The New Robins – Early Days.
Similarly 50/50 mixes, nut baits, and even fishmeal base mixes can also be tailored to suit personal preferences. As an initial experiment I asked my friends at Nutrabaits if they would help me test the new Robins by including them in batches of one of their prime sellers, Enervite. This is one of Nutrabaits initial base mixes and it was introduced to the bait market in 1987. It has been going strong ever since. Enervite leans heavily on Robin Red to form part of its attractor package, so it was an ideal test bed for Enervite with ROBIN ORANGE™, Enervite with ROBIN GREEN™ and Enervite with ROBIN GOLD™. You can see just how deeply Robin Red influences the original Enervite bait in this first photograph
I asked Nutrabaits to substitute the Robin Red for one of the three new Robins, adding each one at the same level as they would were they making their original Enervite. This produced three batches of bait: Enervite/Robin Gold, Enervite/Robin Green and Enervite/Robin Orange. I asked simply for these to be flavoured with Fruit Special and 1ml of Geranium Essential Oil and then requested that the bait rolling company Rollin’ Baits cut the sausages into small 12mm x15mm barrels rather than round boilies. The results I think you will agree are rather impressive
I took the baits to France last year where I used a bait boat to put out big beds of bait comprising pellets and mixed Robin Gold, Robin Orange and Robin Green Enervite in equal quantities.

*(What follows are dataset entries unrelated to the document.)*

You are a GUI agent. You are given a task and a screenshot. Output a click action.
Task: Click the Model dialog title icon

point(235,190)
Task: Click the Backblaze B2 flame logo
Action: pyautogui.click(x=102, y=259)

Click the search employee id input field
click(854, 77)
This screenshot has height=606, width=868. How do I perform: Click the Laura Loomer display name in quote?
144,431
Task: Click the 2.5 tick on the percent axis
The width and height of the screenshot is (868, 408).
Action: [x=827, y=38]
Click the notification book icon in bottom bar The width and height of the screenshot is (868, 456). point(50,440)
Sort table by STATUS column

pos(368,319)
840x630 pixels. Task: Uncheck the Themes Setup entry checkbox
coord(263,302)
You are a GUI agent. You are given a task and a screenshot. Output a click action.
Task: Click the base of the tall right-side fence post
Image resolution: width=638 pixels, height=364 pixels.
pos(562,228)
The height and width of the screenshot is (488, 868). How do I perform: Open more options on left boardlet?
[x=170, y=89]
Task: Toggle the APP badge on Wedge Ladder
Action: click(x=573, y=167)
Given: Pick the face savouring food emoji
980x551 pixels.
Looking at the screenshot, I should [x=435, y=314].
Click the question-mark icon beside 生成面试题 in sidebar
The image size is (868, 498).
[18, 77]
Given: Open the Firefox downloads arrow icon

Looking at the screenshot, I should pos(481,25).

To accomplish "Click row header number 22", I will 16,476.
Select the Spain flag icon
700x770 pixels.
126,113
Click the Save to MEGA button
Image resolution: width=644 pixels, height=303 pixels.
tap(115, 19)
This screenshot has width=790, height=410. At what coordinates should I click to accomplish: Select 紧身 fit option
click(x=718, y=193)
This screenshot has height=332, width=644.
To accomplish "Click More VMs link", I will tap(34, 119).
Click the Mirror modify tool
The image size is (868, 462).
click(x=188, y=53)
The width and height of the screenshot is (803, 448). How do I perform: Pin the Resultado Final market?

As a control element I also used original Enervite with Robin Red as a separate bait carpet. The two areas were baited quite independent of each other so that the catch results were not affected by one area of bait competing with the other. The results were very encouraging with the new Robins accounting for as many carp as the original version. This is just one of the carp caught during that trip
Since the news of the new Robins was released I have been asked in what way they differ from each other and from original Robin Red. Well, without giving too much away I can say this:
The recipe for Robin Red remains exactly the same as before. Untouched in fact. The new Robins share some of the ingredients of Robin Red and those ingredients are included at exactly the same level as in Robin Red. The ingredients are blended in the same order and sequence as Robin Red, and the different Robins are machine-blended for exactly the same time (as Robin Red). Hence the USP(Unique Selling Point): “Three new bait ingredients – same Robin Red Technology.”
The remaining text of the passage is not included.